Outlook: The portal didn’t do very well by Steve Lavin in his return to college coaching, so now he’s going against the grain – bringing in no fewer than nine freshmen to go with one transfer, sharpshooter PJ Hayes from little Black Hills State. All of Lavin’s returning experience is in the backcourt with Sigu Sisoho Jawara, a solid shooter, and Wayne McKinney, not much of one. Deuce Turner is another marksman off the bench, but the Toreros will be young and slender inside, with maybe 6-9 Jimmy Oladokun Jr. being the most physically ready of the newbies. A long year awaits.

San Francisco Dons

Coach: Chris Gerlufsen (20-14), second year at USF

2022-23 record: 20-14. WCC: 7-9, fifth (tie)

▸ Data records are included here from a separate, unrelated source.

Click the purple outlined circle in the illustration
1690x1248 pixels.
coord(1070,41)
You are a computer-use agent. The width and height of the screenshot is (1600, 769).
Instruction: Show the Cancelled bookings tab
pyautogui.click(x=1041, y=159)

Key newcomers: Mike Sharavjamts (6-8, G); Robby Beasley (6-3, G); Jonathan Mogbo (6-8, F)

Key losses: Khalil Shabazz, Tyrell Roberts, Zane Meeks

Outlook: The Dons have had great success with jitterbug guards and turning up the tempo. The latter won’t change, but suddenly Chris Gerlufsen has gone for size on the perimeter and the versatility to get after people more defensively. And they’ll still be fun to watch, especially with the arrival of 6-8 “Mongolian Mike” Sharavjamts, who made a nice November splash at Toledo. Brothers Ryan (a freshman) and Robby (UC Davis transfer) Beasley are shoot-first types who will make an impact, while USC transfer Malik Thomas provides some perimeter muscle. But USF’s big men haven’t proven to be much more than occasionally useful.

Santa Clara Broncos

Coach: Herb Sendek (533-389), eighth year at Santa Clara

2022-23 record: 23-10. WCC: 11-5, third

Key newcomers: Adama Bal (6-7, G); Jalen Benjamin (5-10, G); Tyeree Bryan (6-6, G)

Key losses: Brandin Podziemski, Carlos Stewart, Keshawn Justice

Outlook: With 83 percent of his scoring having vanished via the draft, transfers and graduation, Herb Sendek had little choice but to plunge headfirst into the portal for proven producers – more than 200 college starts in all. Smallish Jalen Benjamin will run the show as he did at Mount St. Mary’s and UAB, and Arizona transfer Adama Bal brings great size on the wing. Carlos Marshall Jr. went down after just three games as a Bronco, but is another big guard who was twice all-league at Tennessee State. Up front, promising Christoph Tilly earned legit minutes among veterans last year and 7-1 Francisco Caffaro pulled some starts at Virginia.